安倍首相は4月13日国会答弁で、北朝鮮がサリンをミサイル弾頭に搭載し地上に着弾させる能力を保有している可能性があると、脅威をあおった。
外務省は11日、韓国滞在邦人へ海外安全情報を出し注意喚起した。
いずれも北朝鮮の脅威を強調し、場合によっては「戦争の危険が」という警告と受け取れる。

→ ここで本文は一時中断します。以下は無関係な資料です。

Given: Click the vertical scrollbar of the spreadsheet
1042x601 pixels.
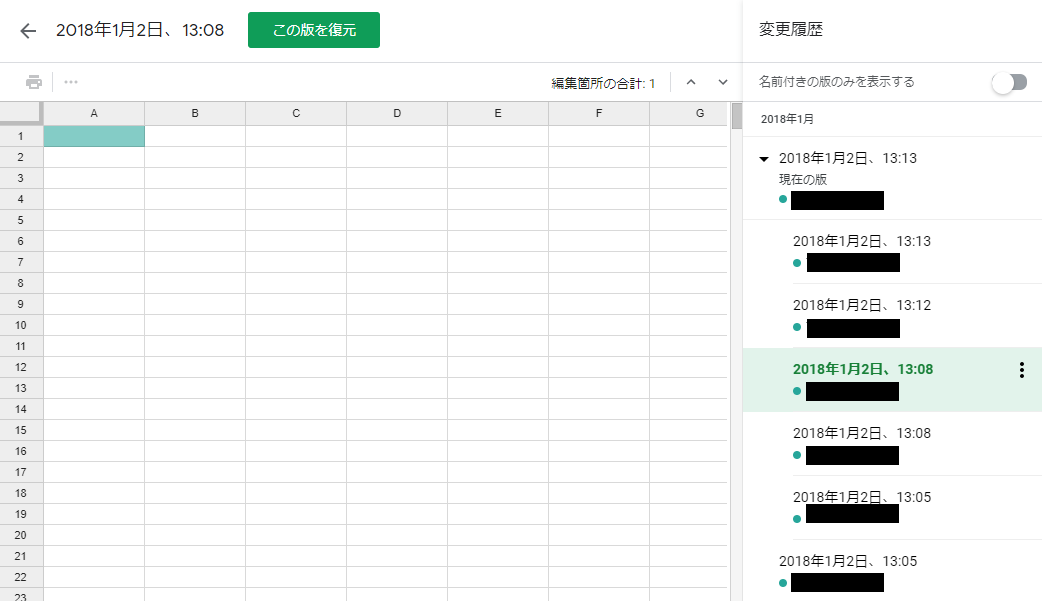Looking at the screenshot, I should [x=736, y=350].
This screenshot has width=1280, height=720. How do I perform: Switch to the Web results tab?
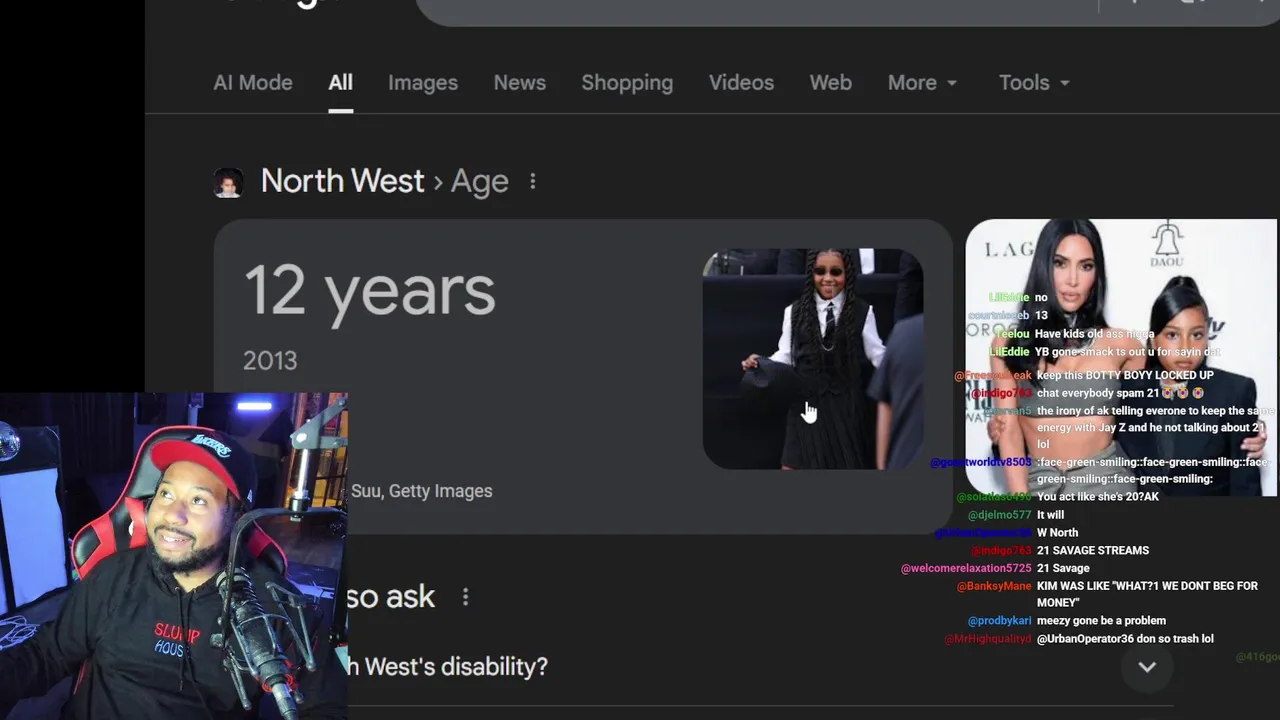click(x=830, y=83)
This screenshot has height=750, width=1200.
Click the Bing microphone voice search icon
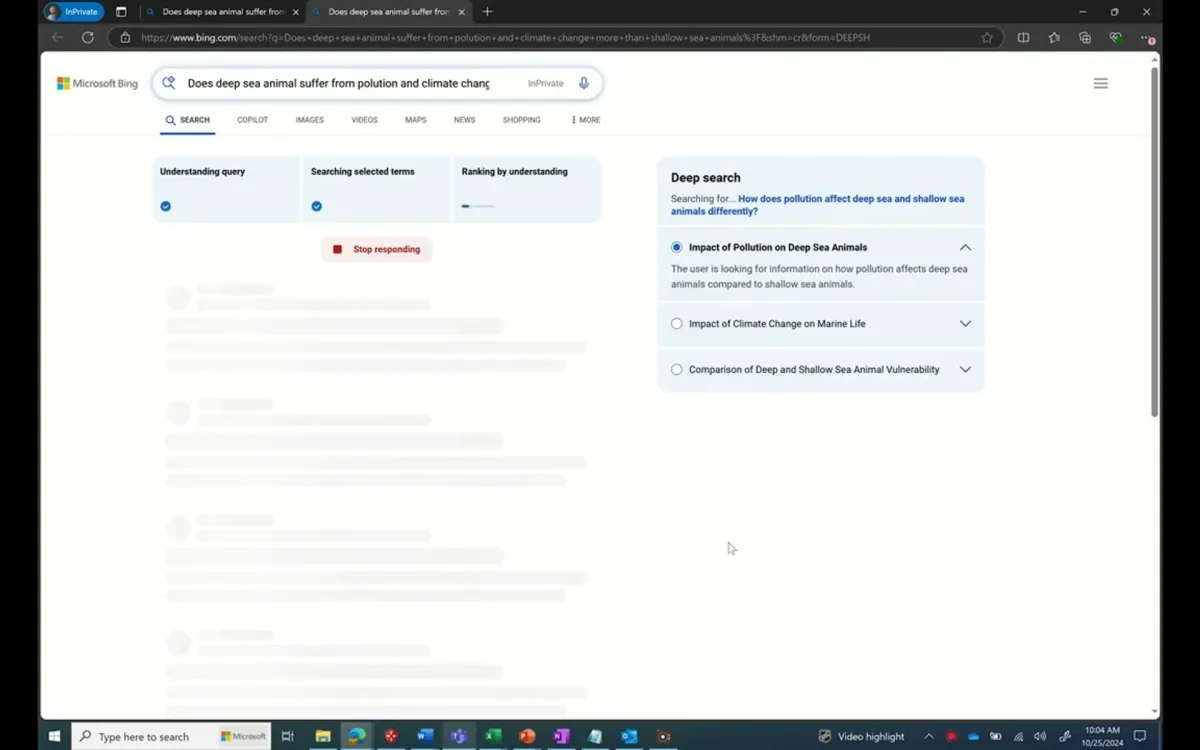click(x=584, y=82)
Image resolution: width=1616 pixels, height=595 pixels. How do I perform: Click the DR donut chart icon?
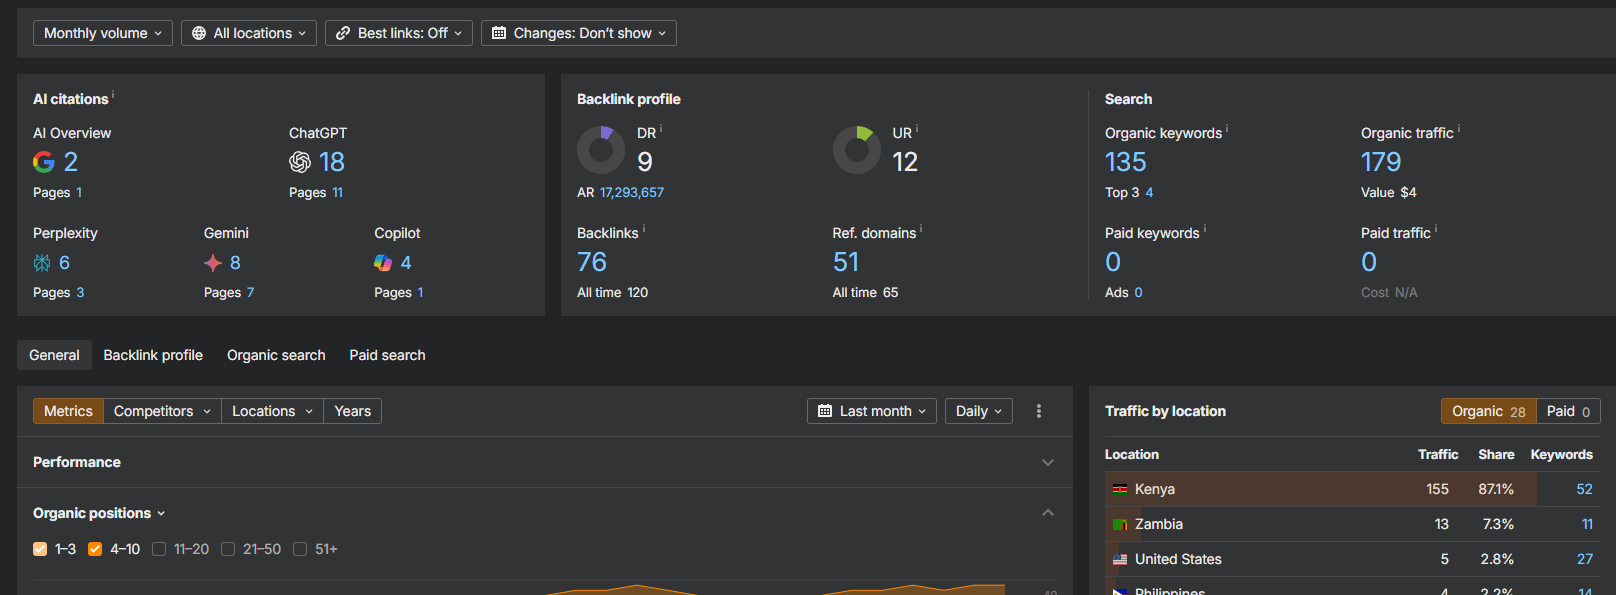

それなら新宿御苑でタレントや芸能人と花見で浮かれる場合ではなかろう。
危機回避に向けた真剣さが疑われる不用意発言だ。
「このタイミングでなぜ、こうした呼びかけをしたのか」
「不安をあおる恐れがある」
と疑問を呈したのは韓国政府だけではない。
日本政府内でも「韓国が危険だと言っているようなものだ」との批判が出た。
朱氏は最後に、
「中米両国は首脳会談で良いスタートを切り、協力関係が始まった。
米中ともストロングマンが主導権を握っているのは重要。
米中だけでなく、日本と韓国を巻き込んで核問題に対処したい。
われわれの指導者は決意と実行力を持っている」
と締めくくった。
平壌に核実験を回避させ、危機を乗り切るのに成功すれば、トランプ登場で揺れた米中関係は、今後国際政治を左右するコアな関係になるだろう。
岡田充:共同通信客員論説委員、桜美林大非常勤講師。共同通信時代、香港、モスクワ、台北各支局長などを歴任。「21世紀中国総研」で「海峡両岸論」を連載中。